In order for a dismissal to be legally fair, an employer must be able to show that the reason for the dismissal is one of the five potentially fair reasons for dismissal set out at s. 98 of the Employment Rights Act 1996 (i.e. conduct, capability, redundancy, statutory restriction or “some other substantial reason”). Perhaps the least commonly used fair reason for dismissal is statutory restriction. In the recent case of Baker v Abellio London Limited, the Employment Appeals Tribunal gave guidance to employers attempting to rely on statutory restriction as a fair reason for dismissal in relation to a failure to provide right to work documentation. 

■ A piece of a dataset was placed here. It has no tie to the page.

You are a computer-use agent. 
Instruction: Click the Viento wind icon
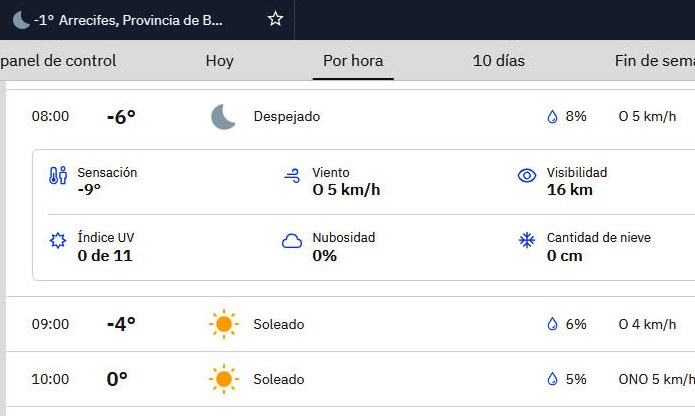(x=292, y=176)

Mr Baker was an Abellio bus driver. He is a Jamaican national who has the right to live and work in the UK. He does not require leave to enter or remain in the UK. Abellio conducted an audit on their employees to ensure that all staff had the correct documentation evidencing their right to work. Mr Baker was unable to produce any documents. Although Abellio contacted the Home Office, which confirmed that Mr Baker had the right to remain in the UK, the company dismissed him believed they were employing him illegally.

When Mr Baker raised tribunal proceedings he was initially unsuccessful, the employment tribunal finding that Abellio had established illegality as a fair reason for dismissal. The tribunal also confirmed that Mr Baker could have been dismissed fairly for “some other substantial reason”.

The EAT overturned this decision and said that, in order for an employer to rely on illegality as a potentially fair reason for dismissal, it must show that continued employment of the employee is contrary to the law. However, Abellio had not demonstrated that Mr Baker’s employment infringed a statutory rule; all they could demonstrate was that Mr Baker had not produced the correct documentation.

The EAT went on to say that the dismissal could potentially be fair under SOSR, if Abellio is able to prove that it had a genuine but mistaken belief that employing Mr Baker was illegal. This case has now been remitted to the employment tribunal to determine whether this was a fair dismissal on SOSR grounds.

This case demonstrates that, if an employer wishes to dismiss on the grounds of statutory restriction, there is a clear onus on that employer to prove that employment contravenes a statutory restriction. It also reaffirms that employers seeking to dismiss in similar circumstances should be advised to consider “some other substantial reason” as a ground for dismissal.